▶ TRAVAIL DEMANDÉ
Modifiez ces lignes en remplaçant partout « Screen dimensions » par « Screen size », sans rien changer d'autre. N'incluez pas les images dans votre réponse.

▶ DONNÉES FOURNIES
▽

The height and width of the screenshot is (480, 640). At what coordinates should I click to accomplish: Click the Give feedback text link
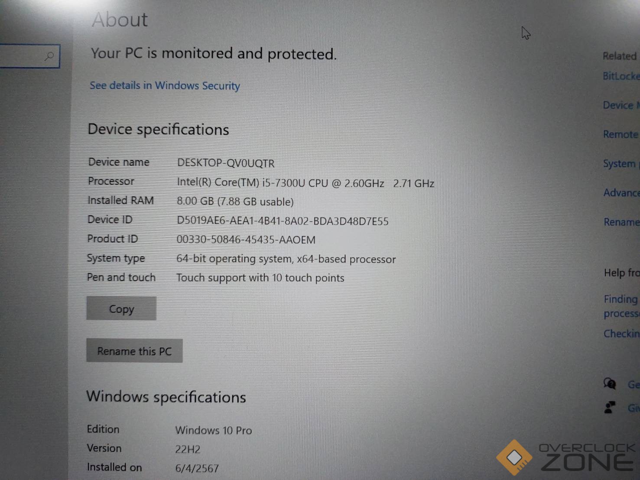click(634, 408)
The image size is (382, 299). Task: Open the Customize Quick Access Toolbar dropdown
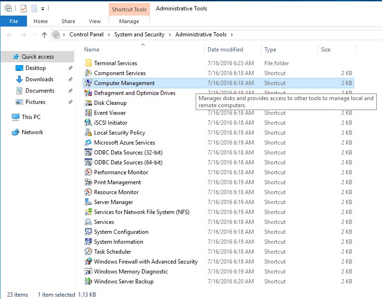click(x=43, y=9)

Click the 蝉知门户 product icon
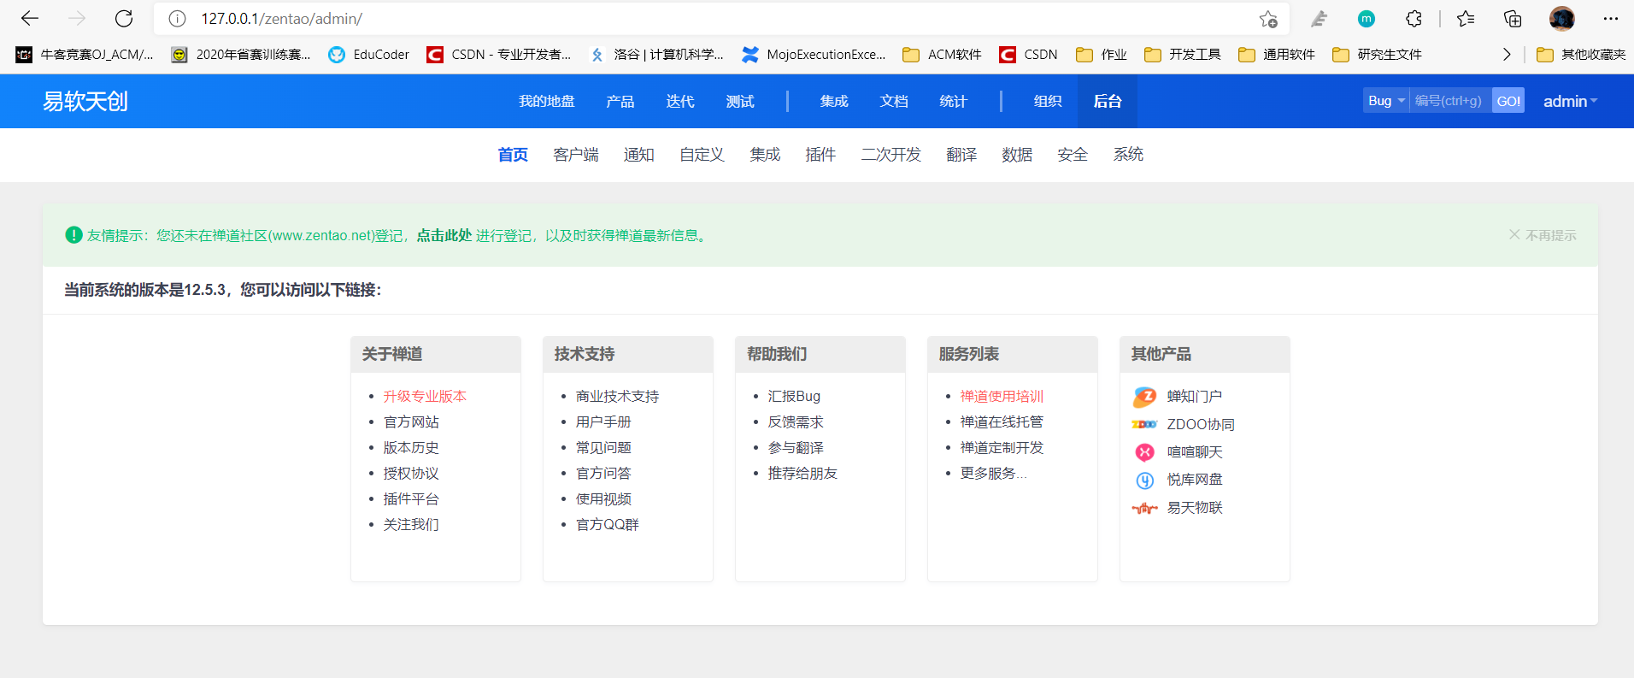tap(1144, 397)
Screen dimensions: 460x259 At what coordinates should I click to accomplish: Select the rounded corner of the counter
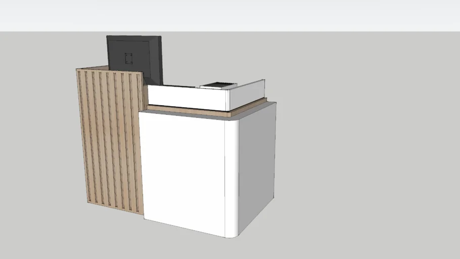click(233, 177)
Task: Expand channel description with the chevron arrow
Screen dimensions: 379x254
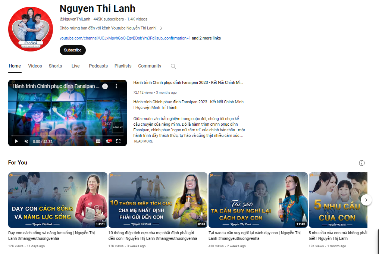Action: click(x=161, y=28)
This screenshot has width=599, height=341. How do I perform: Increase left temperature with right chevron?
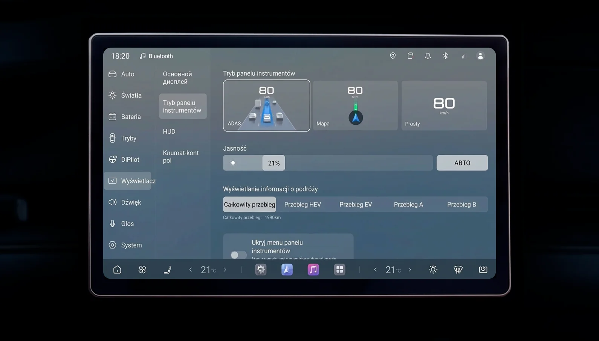pyautogui.click(x=225, y=270)
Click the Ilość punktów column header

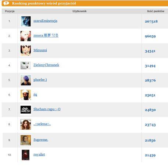click(156, 11)
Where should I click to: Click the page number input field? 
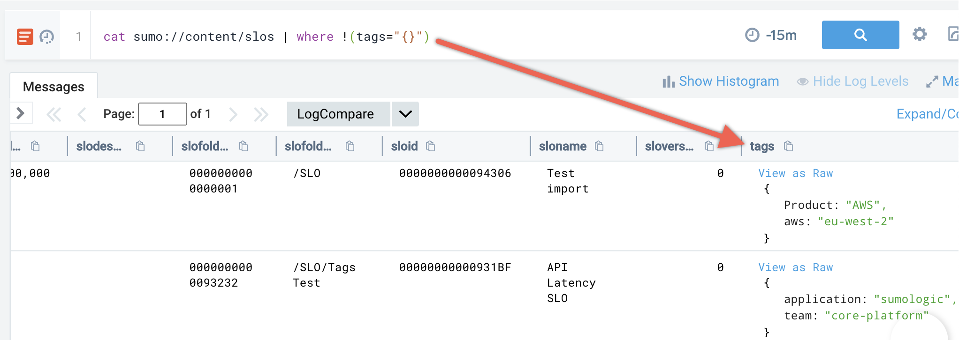(162, 114)
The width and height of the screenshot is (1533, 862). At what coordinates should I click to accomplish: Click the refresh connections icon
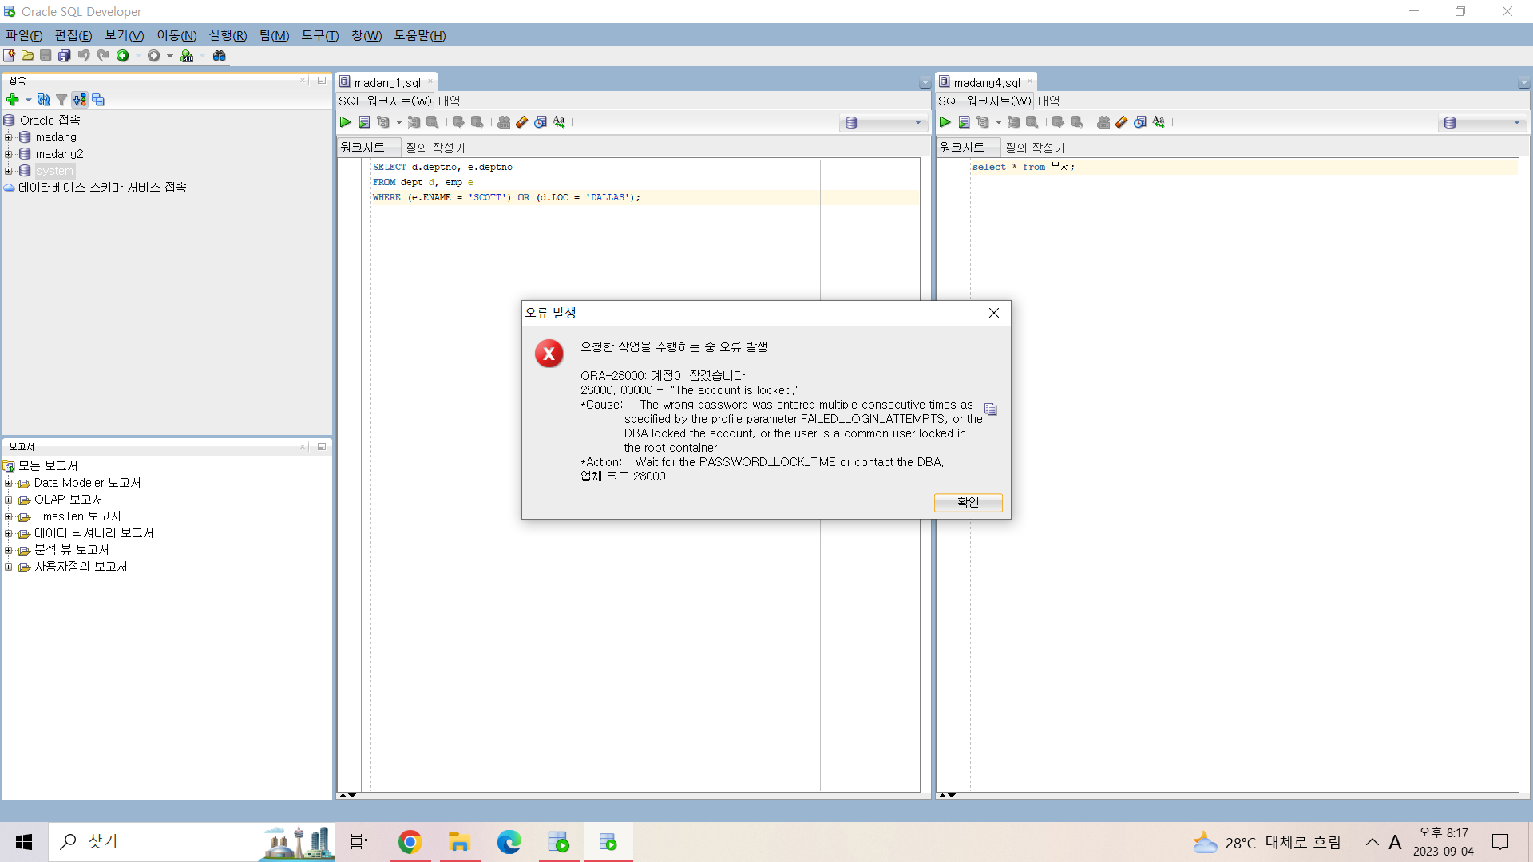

△

▶ RÉPONSE PROPOSÉE
The height and width of the screenshot is (480, 640). At what coordinates should I click to accomplish: Click the Give feedback text link
click(634, 408)
The image size is (382, 299). Task: Open the Customize Quick Access Toolbar dropdown
click(x=43, y=9)

Click the 蝉知门户 product icon
tap(1144, 397)
Screen size: 460x259 At what coordinates should I click to accomplish: Select the rounded corner of the counter
click(233, 177)
Task: Expand channel description with the chevron arrow
Screen size: 379x254
Action: click(x=161, y=28)
This screenshot has width=599, height=341. How do I perform: Increase left temperature with right chevron?
pyautogui.click(x=225, y=270)
Click the Ilość punktów column header

click(156, 11)
Where should I click to: Click the page number input field? 
(162, 114)
The width and height of the screenshot is (1533, 862). At what coordinates should I click to accomplish: Click the refresh connections icon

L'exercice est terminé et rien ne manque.